Charcot foot – Diabetes can weaken the bones in your foot so much that they break. Nerve damage can lessen sensation and prevent you from realizing it. You keep walking on broken bones and your foot will change shape. It might look like your arch has collapsed into a rocker shape.

Amputation – Problems with blood flow and nerves make it more likely for people with diabetes to get a foot injury and not realize it until infection sets in. When an infection can’t be healed, creates an abscess, or if low blood flow leads to gangrene, amputation is often the best treatment.

Treatment of Diabetic foot

The gold standard for diabetic foot ulcer treatment includes debridement of the wound, management of any infection, revascularization procedures when indicated, and off-loading of the ulcer.

Revasculatization is reopening of the blocked blood vessels via stenting or ballon dilation.

Procedure – Diabetic foot dilation

This procedure is done under the local anesthesia, but you may get a mild sedative. A breathing tube is usually not required, however, some patients may require general anesthesia.

The specialist will make a small incision on site after which he will insert a catheter into the blood vessel. Once the catheter is in place, contrast material will be injected into the artery to perform an angiogram (an x-ray picture of the inside of the blood vessels) which will help identify where the blockage is. As the contrast material passes through your body, you may feel warm. This will quickly pass.

When he identifies where the blockage is he will guide the balloon to the site and inflate it.

Sometimes using just a balloon dilation is not able to sufficiently widens the artery   and he will need to place a stent.

When the procedure is complete, the catheter is removed and pressure is applied to stop any bleeding. Sometimes, your doctor may use a closure device to seal the small hole in the artery. 

When the procedure is done, you will be transferred to a recovery room or to a hospital room and usually you can go home the same day.

How should you prepare for this procedure

It’s important to tell your doctor about any medication you take, especially if you are on any blood thinner. Women should inform the medical staff if they are pregnant or suspect that they might be.

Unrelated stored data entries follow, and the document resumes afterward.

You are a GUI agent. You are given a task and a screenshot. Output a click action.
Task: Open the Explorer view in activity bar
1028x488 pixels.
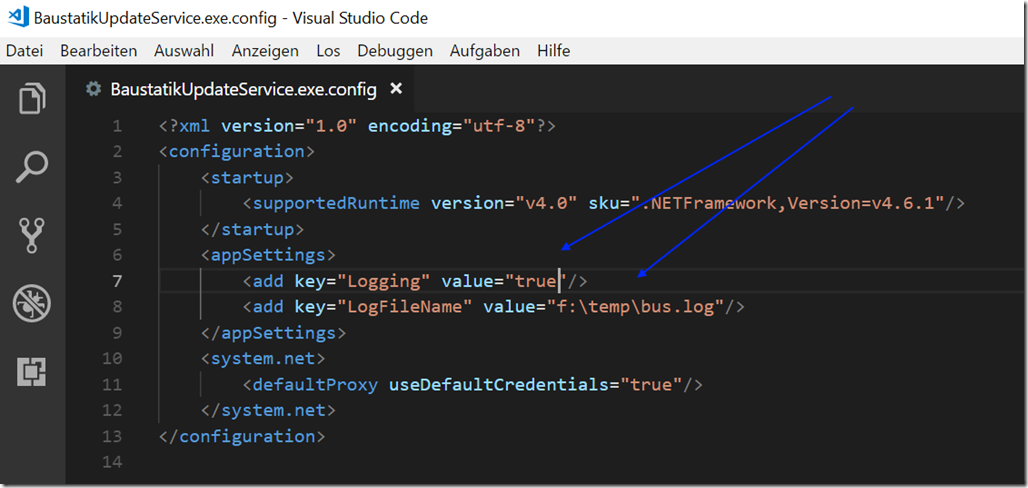(32, 98)
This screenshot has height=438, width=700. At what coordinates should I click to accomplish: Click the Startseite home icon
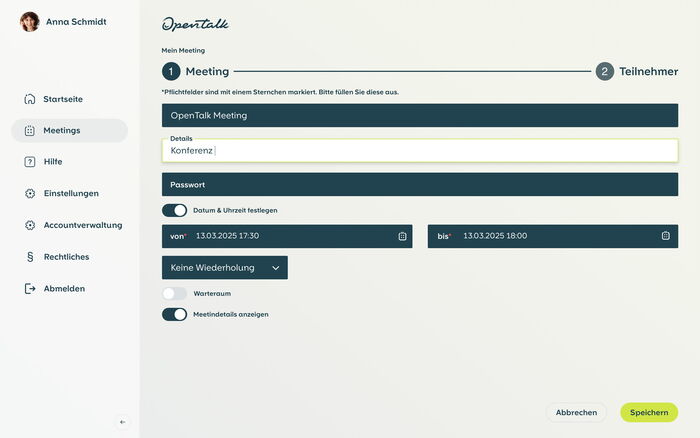[x=30, y=99]
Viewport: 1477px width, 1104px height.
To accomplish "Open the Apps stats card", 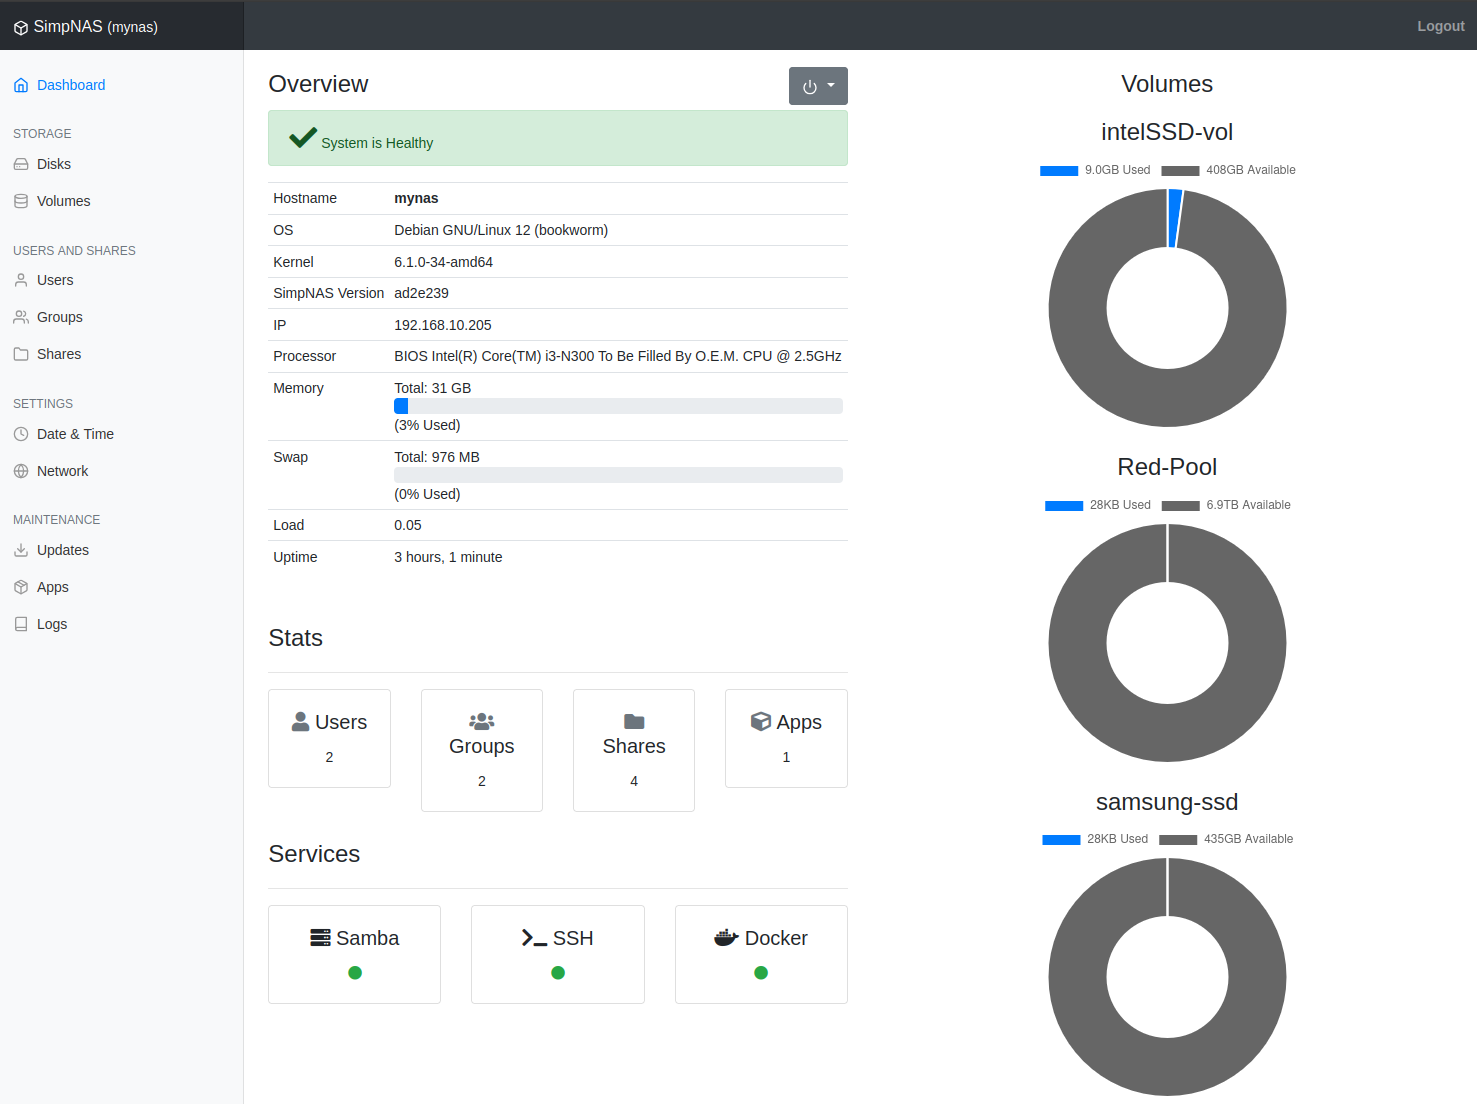I will point(786,738).
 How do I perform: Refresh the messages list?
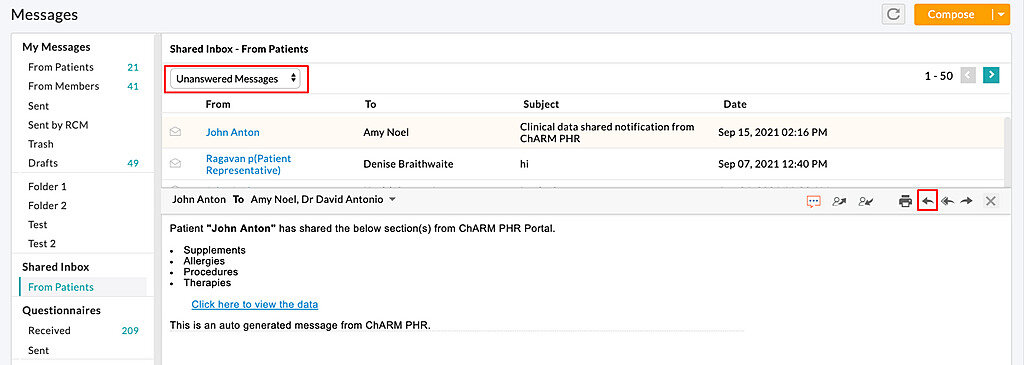[x=893, y=14]
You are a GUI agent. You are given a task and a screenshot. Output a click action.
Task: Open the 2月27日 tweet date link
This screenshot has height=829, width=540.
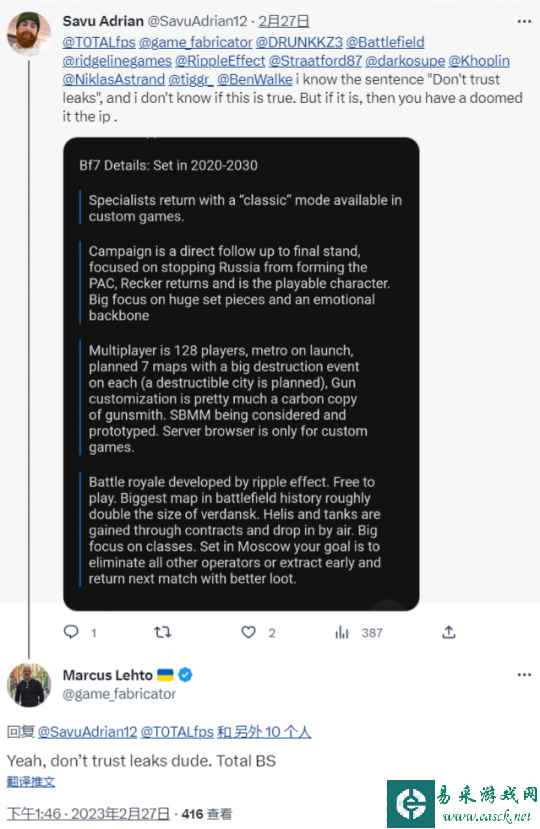click(284, 21)
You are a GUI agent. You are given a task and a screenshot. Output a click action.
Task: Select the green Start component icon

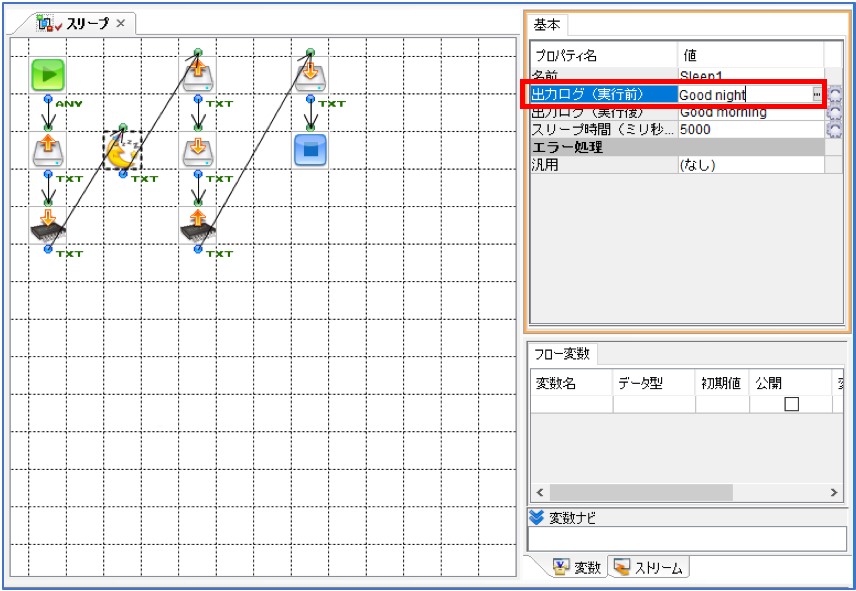point(48,75)
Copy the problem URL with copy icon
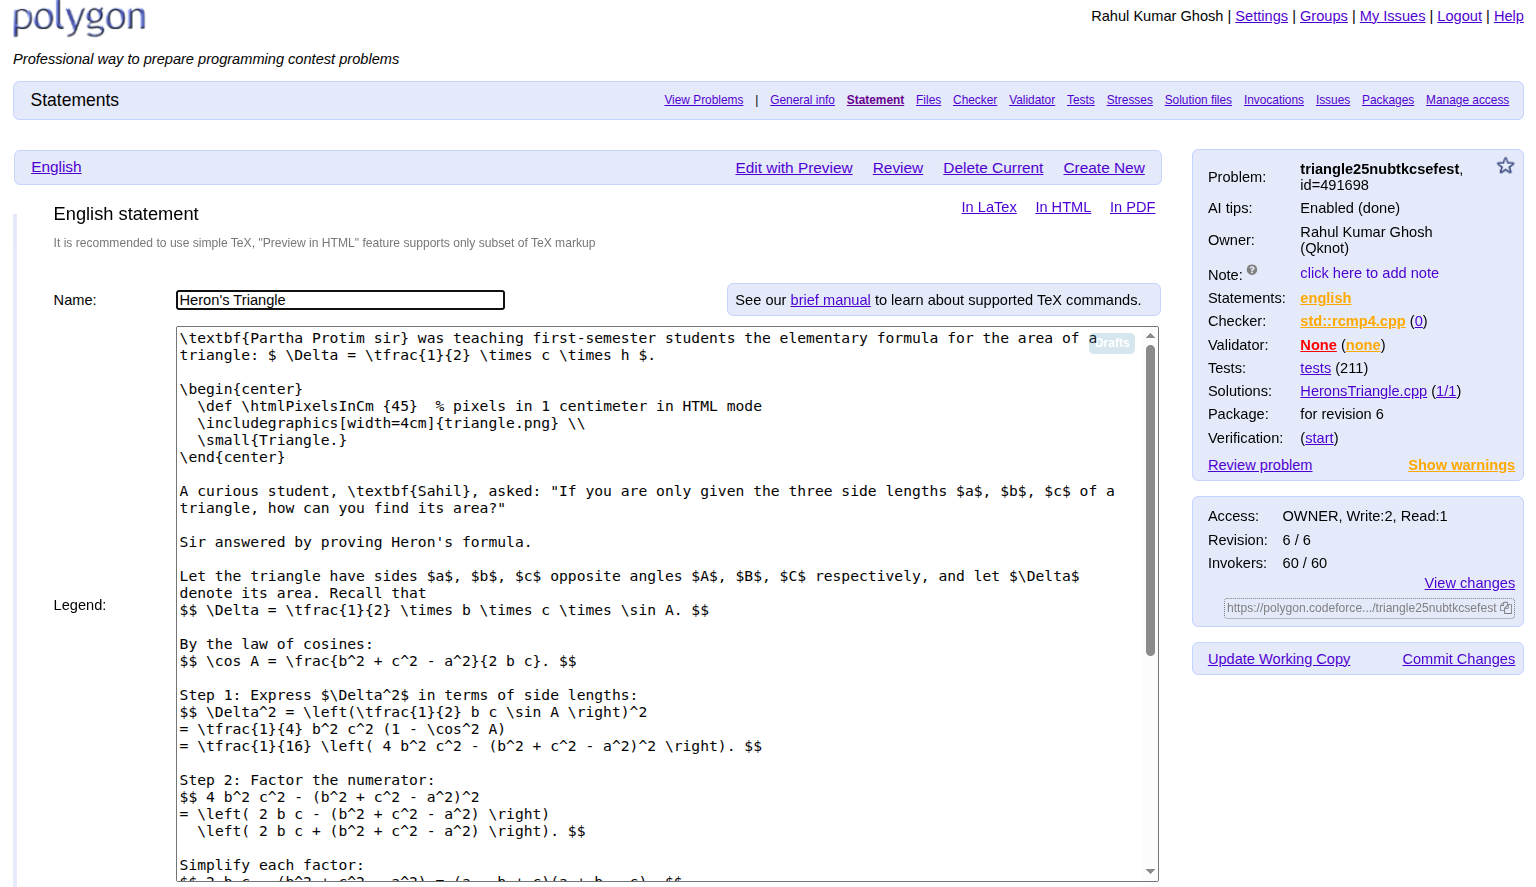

The night before the procedure you should have a light meal. You shouldn’t drink any alcoholic beverages at least 24h before the procedure.

On the morning of procedure, take only the medications that your doctor told you to take with a sip of water.

Be sure you have someone to take you home. Anesthesia and pain medicine will make it unsafe for you to drive or get home on your own.


Recovering from the procedure

This procedure does not require an overnight hospitalization.  In general, you should be able to go home a few hours after the procedure is completed.

At home, you should rest and drink plenty of fluids. Avoid lifting heavy objects and strenuous exercise for at least 24 hours. 

After the procedure, you may be prescribed aspirin or blood thinners. These drugs can prevent blood clots from forming. Your doctor will monitor the effect of some medicines with frequent blood tests.